Zwischen dem, was reinkommt, und dem was man ausgibt, klafft deshalb im Landkreis eine immer größere Lücke. In diesem Jahr, so steht es im Kreishaushalt, werden es im Nahverkehr Ausgaben von neun Millionen Euro sein. Dem stehen, so rechnete Landrätin Tamara Bischof vor, Einnahmen von gerade einmal 2,3 Millionen Euro gegenüber. "Das dazwischen finanzieren wir", so die Kreis-Chefin. Macht 6,7 Millionen Euro, die sich der Landkreis aktuell seinen ÖPNV kosten lässt. Das entspricht 1,3 Millionen Euro mehr als im Haushaltsjahr davor.

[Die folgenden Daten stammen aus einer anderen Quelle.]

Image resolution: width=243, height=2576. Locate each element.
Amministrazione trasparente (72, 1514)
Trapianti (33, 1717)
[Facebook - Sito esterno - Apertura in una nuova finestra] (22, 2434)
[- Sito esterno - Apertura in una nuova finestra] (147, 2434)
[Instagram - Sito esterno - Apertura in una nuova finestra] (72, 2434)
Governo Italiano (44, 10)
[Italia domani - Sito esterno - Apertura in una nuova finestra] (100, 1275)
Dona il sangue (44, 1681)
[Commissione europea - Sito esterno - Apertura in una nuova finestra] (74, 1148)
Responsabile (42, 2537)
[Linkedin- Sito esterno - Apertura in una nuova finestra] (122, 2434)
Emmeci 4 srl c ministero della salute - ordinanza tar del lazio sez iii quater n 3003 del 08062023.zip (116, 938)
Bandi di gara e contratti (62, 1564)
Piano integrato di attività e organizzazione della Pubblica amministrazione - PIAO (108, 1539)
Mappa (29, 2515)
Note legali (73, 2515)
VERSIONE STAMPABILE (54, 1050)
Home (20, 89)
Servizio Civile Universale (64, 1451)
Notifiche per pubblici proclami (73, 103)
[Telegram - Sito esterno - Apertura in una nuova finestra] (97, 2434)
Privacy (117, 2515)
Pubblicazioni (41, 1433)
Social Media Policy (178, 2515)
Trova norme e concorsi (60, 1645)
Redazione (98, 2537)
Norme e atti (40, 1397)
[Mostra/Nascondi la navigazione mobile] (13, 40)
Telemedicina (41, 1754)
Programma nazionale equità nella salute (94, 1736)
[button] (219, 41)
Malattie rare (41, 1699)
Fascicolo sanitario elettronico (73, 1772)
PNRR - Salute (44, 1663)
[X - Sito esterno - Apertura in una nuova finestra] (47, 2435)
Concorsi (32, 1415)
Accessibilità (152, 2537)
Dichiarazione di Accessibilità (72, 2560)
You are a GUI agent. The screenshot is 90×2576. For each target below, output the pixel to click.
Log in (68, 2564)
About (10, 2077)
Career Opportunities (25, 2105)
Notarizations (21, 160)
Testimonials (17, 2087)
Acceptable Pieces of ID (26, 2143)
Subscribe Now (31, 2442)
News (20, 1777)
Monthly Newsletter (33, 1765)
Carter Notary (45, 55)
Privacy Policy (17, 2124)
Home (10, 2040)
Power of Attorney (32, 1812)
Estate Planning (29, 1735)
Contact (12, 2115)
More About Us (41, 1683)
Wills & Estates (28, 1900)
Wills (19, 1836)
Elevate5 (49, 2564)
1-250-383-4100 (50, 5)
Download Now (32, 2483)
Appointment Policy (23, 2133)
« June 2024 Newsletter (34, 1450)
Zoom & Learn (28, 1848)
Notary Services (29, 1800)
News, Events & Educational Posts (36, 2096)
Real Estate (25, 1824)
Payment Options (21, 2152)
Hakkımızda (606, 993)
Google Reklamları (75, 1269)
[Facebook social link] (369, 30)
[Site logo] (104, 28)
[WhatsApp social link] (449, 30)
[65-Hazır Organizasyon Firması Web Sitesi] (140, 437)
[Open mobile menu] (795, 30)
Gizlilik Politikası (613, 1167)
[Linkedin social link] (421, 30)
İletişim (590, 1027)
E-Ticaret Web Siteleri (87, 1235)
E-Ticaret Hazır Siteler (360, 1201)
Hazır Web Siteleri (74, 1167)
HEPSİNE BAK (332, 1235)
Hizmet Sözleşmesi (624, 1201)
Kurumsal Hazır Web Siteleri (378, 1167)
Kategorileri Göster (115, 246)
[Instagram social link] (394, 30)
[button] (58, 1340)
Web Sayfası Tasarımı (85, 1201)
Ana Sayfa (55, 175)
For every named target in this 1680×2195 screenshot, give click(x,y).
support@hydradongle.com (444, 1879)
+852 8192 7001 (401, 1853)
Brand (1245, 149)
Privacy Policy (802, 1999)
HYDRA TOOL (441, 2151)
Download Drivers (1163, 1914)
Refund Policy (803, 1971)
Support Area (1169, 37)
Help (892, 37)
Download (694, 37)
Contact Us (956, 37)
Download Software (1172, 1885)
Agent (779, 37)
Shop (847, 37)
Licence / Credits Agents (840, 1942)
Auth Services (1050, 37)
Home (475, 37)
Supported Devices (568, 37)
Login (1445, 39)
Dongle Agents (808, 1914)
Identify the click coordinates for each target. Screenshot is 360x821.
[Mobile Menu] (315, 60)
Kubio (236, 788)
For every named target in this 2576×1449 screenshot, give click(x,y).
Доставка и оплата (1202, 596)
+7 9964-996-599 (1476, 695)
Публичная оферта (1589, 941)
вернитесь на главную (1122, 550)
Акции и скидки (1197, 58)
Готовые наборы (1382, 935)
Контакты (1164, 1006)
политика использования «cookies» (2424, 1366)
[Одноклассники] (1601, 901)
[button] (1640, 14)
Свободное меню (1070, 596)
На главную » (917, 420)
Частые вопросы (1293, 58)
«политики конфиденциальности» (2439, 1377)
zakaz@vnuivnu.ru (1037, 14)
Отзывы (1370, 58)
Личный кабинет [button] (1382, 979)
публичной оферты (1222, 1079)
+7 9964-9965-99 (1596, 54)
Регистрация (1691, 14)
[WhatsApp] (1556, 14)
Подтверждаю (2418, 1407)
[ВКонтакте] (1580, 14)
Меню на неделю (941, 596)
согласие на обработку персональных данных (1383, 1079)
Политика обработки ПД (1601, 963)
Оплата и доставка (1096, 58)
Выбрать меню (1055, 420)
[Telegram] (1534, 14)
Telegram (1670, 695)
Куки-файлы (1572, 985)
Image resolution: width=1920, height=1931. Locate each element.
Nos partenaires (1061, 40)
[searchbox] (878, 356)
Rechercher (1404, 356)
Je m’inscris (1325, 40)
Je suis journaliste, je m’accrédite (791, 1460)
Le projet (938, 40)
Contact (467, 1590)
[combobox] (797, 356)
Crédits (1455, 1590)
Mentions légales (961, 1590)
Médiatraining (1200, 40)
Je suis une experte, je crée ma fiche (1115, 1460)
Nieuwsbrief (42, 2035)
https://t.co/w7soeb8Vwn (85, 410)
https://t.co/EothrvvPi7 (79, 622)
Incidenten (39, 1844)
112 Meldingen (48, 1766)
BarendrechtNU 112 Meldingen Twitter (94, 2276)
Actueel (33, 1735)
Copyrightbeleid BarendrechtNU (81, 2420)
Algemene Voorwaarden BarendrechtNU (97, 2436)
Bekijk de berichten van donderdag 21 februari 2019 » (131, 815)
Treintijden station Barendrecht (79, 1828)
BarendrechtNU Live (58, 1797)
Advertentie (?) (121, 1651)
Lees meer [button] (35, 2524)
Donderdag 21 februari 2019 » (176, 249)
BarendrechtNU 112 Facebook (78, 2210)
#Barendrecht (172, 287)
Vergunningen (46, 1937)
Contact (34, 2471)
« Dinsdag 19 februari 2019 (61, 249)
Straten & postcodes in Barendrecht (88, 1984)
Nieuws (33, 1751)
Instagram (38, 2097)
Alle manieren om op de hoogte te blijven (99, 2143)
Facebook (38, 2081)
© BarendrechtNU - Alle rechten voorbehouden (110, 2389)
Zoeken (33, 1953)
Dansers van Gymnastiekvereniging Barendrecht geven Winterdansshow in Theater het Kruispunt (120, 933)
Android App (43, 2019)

Neue Kreisbauhof-Halle muss wohl warten
Eine stolze Zahl, die noch stolzer wird. Denn schon heute ist klar: Durch den eingeschlagenen Weg werden es noch mehr Millionen, die aufzubringen sind. Was im Umkehrschluss zunehmend dazu führt, dass einige Projekte auf die lange Bank geschoben oder gestrichen werden müssen. Treffen wird es hier beispielsweise den Kreisbauhof in Hoheim. Für eine geplante Erweiterung steht eine zugekaufte Fläche von 14.700 Quadratmetern bereit.
Die Errichtung einer Lager- und Bergehalle wird aber wohl länger auf sich warten lassen: Geplant wird das Projekt zwar, ob es dann aber auch wie erhofft 2024 zum Bau der 1,1 Millionen Euro teuren Halle kommt, ist in Anbetracht der allgemeinen Kostensteigerungen und Millionen-Mehrausgaben eher fraglich.